- [Text zum Lesen]:

------------

Die Familie von Merfeld trug die Freigrafschaft Hastehausen, später auch Merfeld genannt, von dem Grafen zu Ravensburg zu Lehen. Letzterer trug hinwiederum die Freigrafschaft von Stifte Münster zu Lehen. Sie erstreckte sich über einen großen Teil des Kreises Coesfeld und darüber hinaus. Die von Merfeld übten ihre Gerechtsame in dem Bezirke durch vom Kaiser bestätigte Freigrafen aus. Wie jede Freigrafschaft hatte auch diese mehrere Freistühle, wo das offene wie das heimliche Gericht der Landesgewohnheit nach gehalten wurde. Den Freistühlen waren einige Bauerngüter mit freien Leuten zugelegt, damit aus ihnen die Freischöffen gemacht werden konnten.

Von den Freistühlen versetzten die Herren von Merfeld 1391 die zu Holtwick, Darfeld und Varlar und 1423 den zu Flamschen. Noch andere Freistühle wurden verpfändet, wie der zu Nottuln. Im Anfang des 16. Jahrhunderts besaßen sie nur noch den Freistuhl zu Hastehausen. Doch auch dieser verschwand, wie alle übrigen, da wegen der eingeschlichenen Mängel und Unordnungen ein Verbot ergangen war, fernerhin Streitsachen vor die Freigerichte zu bringen. Die Herren von Merfeld verlegten deshalb das Freigericht in den Bezirk Merfeld. 1558 ließ Adolf III. von Merfeld einen Galgen dort aufrichten; er wagte es auch, Leute einzuziehen und hinrichten zu lassen, was ihm aber von der münsterischen Regierung ernstlich verboten wurde. Als Adolf dem ungeachtet 1578 jemanden hinrichten ließ, wurde vom Landtage beschlossen, daß Adolf und die Beisitzer des peinlichen Gerichts einen Abtrag tun, widrigenfalls ihre Güter mit Beschlag belegt werden sollten. (Kindlinger.)

------------

- [Auszuführende Aufgaben]:
a: Fasse im Text über die Freigrafschaft Merfeld den Absatz, der mit „Die Familie von Merfeld trug“ beginnt, als knappe Liste zusammen und behalte dabei seine wesentlichen Angaben bei.
b: Beantworte anhand des Textes über die Freigrafschaft Merfeld, in welchem Jahr Adolf III. von Merfeld einen Galgen aufrichten ließ.
Die Einträge spielen hierfür keine Rolle.

------------

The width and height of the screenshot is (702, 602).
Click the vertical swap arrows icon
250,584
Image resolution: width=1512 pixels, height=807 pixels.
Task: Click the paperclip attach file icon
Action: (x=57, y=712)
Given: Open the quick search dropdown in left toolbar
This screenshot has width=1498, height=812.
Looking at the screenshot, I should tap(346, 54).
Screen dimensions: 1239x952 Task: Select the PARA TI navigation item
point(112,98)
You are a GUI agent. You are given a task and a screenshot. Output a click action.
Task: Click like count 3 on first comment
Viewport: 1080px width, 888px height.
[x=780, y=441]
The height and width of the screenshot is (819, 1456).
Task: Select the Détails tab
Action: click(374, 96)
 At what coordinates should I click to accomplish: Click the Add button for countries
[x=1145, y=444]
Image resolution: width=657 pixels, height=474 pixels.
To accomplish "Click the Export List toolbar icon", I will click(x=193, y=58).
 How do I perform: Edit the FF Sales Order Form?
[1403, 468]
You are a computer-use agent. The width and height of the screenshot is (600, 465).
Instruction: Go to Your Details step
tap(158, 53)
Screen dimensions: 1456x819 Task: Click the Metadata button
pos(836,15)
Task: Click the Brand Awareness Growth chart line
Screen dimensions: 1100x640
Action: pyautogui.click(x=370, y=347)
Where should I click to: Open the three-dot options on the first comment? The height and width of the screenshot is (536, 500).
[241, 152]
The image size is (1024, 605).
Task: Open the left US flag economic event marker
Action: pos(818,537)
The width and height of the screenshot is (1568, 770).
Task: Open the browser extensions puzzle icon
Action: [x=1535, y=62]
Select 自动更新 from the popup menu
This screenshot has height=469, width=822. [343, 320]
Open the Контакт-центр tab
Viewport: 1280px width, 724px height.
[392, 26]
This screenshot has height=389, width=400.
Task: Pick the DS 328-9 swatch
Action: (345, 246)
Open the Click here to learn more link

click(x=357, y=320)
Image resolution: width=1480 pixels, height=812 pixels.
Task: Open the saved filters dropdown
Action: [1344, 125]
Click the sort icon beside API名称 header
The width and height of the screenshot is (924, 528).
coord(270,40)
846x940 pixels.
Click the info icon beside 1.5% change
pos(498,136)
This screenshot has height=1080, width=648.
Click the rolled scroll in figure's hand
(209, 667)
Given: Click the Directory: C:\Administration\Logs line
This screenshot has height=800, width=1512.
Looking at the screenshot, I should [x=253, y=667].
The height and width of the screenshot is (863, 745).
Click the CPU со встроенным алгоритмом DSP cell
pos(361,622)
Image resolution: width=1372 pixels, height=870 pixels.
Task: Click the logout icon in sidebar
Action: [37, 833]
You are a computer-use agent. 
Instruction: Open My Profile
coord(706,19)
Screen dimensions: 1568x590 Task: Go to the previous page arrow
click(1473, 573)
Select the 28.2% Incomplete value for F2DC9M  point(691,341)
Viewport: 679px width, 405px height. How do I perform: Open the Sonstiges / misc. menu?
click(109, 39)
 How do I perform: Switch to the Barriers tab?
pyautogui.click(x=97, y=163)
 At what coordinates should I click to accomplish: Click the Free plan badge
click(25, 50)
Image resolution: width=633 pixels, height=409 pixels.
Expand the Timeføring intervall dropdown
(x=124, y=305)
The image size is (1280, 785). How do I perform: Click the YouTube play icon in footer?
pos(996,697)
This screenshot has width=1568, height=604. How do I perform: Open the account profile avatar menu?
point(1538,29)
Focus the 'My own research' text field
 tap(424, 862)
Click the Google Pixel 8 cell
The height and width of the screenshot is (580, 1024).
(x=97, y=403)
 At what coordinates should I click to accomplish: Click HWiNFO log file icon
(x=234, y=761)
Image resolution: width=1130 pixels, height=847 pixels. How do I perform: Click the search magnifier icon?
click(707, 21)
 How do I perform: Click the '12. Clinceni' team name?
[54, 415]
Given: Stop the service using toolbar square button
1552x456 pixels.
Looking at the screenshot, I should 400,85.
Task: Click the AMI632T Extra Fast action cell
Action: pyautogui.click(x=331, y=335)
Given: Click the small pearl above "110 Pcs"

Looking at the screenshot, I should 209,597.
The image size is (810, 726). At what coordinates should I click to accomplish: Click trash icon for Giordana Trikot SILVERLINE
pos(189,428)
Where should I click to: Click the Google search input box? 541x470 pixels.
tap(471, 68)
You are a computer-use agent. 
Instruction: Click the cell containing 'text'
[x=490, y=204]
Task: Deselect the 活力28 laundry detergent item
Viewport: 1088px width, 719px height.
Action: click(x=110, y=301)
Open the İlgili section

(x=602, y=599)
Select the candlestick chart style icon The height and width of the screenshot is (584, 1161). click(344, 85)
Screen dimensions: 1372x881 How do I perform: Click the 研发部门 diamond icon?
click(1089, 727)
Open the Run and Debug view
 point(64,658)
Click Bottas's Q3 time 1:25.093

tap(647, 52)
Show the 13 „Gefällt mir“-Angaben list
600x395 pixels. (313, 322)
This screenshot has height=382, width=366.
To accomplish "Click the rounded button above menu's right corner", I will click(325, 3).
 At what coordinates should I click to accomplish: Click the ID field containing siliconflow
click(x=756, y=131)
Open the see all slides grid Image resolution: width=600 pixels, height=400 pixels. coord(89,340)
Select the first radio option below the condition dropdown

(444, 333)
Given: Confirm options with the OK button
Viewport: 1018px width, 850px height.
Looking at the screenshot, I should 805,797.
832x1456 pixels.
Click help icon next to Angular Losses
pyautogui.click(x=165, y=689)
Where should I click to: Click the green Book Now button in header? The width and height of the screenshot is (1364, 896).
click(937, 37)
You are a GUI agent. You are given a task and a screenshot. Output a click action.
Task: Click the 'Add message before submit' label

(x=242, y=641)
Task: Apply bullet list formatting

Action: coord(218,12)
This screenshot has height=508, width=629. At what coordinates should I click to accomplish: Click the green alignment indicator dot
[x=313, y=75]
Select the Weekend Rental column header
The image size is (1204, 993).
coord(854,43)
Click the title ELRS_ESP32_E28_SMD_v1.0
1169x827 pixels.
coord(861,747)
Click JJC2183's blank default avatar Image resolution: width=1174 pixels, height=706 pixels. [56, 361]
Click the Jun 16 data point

------------

- [Antwortliste]:
a:
- Die Familie von Merfeld trug die Freigrafschaft Hastehausen, später Merfeld genannt, vom Grafen zu Ravensburg zu Lehen. Dieser trug sie seinerseits vom Stift Münster zu Lehen.
- Die Freigrafschaft umfasste einen großen Teil des Kreises Coesfeld und reichte darüber hinaus.
- Die von Merfeld übten ihre Gerechtsame durch vom Kaiser bestätigte Freigrafen aus.
- Es gab mehrere Freistühle, an denen nach Landesgewohnheit das offene und das heimliche Gericht gehalten wurde.
- Den Freistühlen waren Bauerngüter mit freien Leuten zugelegt, aus denen die Freischöffen gemacht wurden.

b: Adolf III. von Merfeld ließ den Galgen im Jahr 1558 aufrichten.